_Written exercise:_ Locate every line in the records that contains the string "word", and copy each of those lines. Case counts.
--- BEGIN ---
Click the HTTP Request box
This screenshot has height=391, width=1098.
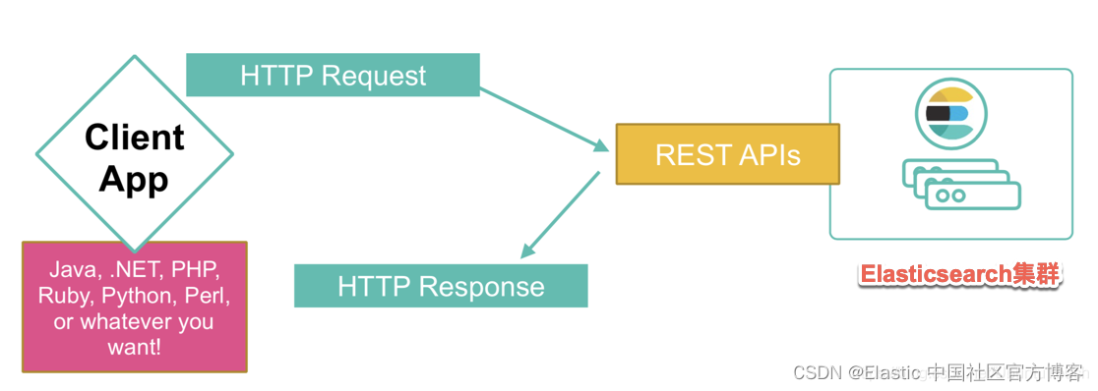click(333, 75)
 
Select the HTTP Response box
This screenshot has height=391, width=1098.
click(441, 286)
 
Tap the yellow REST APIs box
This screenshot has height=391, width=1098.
click(727, 154)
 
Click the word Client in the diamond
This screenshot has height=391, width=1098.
click(135, 138)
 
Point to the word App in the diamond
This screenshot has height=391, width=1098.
click(134, 179)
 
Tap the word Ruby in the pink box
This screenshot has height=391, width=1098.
click(62, 295)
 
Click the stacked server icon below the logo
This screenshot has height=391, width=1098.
click(961, 184)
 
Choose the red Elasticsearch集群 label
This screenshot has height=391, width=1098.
click(959, 274)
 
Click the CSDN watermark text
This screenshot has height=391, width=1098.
click(939, 372)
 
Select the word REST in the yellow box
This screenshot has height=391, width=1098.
click(687, 154)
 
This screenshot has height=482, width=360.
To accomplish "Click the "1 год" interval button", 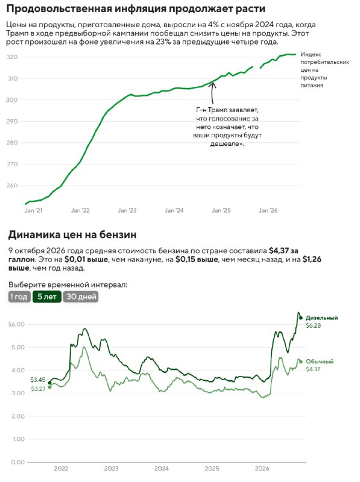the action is (x=19, y=296).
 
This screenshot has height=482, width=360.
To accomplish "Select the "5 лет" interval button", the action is (x=47, y=296).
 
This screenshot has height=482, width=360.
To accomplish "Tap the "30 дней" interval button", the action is (x=81, y=296).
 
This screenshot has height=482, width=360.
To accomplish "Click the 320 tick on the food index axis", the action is (x=12, y=57).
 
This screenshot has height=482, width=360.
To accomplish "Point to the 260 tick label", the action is (x=12, y=186).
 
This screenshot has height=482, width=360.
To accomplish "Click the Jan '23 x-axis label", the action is (x=127, y=210).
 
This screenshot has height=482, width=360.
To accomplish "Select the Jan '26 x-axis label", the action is (x=268, y=210).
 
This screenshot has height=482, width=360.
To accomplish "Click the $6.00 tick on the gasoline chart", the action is (x=16, y=324).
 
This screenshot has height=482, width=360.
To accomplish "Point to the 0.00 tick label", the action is (x=18, y=462).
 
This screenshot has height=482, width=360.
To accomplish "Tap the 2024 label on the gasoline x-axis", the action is (x=162, y=469).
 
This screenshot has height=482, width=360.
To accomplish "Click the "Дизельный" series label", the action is (x=321, y=318).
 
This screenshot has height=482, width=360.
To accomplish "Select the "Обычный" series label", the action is (x=320, y=362).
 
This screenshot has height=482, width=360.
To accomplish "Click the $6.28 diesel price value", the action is (x=313, y=325).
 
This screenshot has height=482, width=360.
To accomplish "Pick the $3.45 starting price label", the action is (x=38, y=380).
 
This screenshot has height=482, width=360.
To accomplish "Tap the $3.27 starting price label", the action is (x=38, y=389).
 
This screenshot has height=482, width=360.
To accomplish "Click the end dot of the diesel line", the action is (x=301, y=318).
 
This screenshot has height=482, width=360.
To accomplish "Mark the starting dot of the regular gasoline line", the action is (x=50, y=387).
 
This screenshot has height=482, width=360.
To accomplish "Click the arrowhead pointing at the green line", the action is (x=212, y=84).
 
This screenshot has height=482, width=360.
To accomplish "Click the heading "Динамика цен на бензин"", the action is (x=72, y=235).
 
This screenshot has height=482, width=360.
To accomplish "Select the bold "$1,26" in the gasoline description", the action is (x=312, y=260).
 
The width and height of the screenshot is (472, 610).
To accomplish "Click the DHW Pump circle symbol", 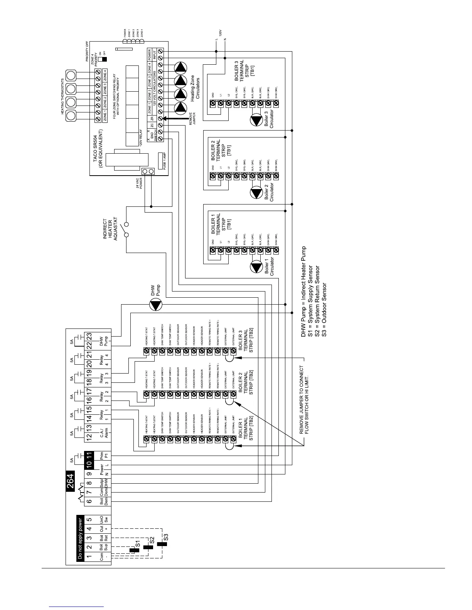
--- END ---
_Full solution:_
Click the word Client in the diamond
Point to the word App in the diamond
Tap the word Ruby in the pink box
Select the word REST in the yellow box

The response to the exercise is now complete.